TASK DESCRIPTION:
Lay out as a numbered list the lines from the one containing "What do you see at coordinates (600, 1184)" through the one containing "file-name-filter-input is located", inclusive, leaving out any blank lines.

EXTRACTED RECORDS:
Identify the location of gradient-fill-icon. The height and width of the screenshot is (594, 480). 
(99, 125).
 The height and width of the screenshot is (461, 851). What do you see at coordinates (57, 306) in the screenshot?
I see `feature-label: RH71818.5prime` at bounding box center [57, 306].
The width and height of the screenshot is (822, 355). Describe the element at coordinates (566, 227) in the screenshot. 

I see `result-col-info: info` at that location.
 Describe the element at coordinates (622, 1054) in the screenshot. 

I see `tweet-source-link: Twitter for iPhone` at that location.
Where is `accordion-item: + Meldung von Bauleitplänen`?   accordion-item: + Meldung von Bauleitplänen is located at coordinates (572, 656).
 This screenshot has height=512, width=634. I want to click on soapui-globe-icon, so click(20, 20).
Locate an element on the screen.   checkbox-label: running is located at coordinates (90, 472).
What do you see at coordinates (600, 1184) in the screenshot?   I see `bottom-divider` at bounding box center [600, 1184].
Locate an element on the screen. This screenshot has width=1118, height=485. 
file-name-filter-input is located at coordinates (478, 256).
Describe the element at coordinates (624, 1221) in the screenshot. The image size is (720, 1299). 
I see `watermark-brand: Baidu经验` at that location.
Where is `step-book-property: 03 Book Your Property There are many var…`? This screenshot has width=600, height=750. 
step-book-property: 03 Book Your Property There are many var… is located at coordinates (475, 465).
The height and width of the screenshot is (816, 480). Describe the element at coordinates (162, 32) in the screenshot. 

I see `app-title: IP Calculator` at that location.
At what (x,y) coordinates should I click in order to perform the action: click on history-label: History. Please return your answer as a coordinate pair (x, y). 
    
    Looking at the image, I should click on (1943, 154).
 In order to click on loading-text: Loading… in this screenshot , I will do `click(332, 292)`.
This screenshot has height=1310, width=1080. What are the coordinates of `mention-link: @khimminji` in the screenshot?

RESPONSE TO THE TASK:
1. What do you see at coordinates (600, 1184) in the screenshot?   I see `bottom-divider` at bounding box center [600, 1184].
2. Locate an element on the screen. This screenshot has width=1118, height=485. 
3. file-name-filter-input is located at coordinates (478, 256).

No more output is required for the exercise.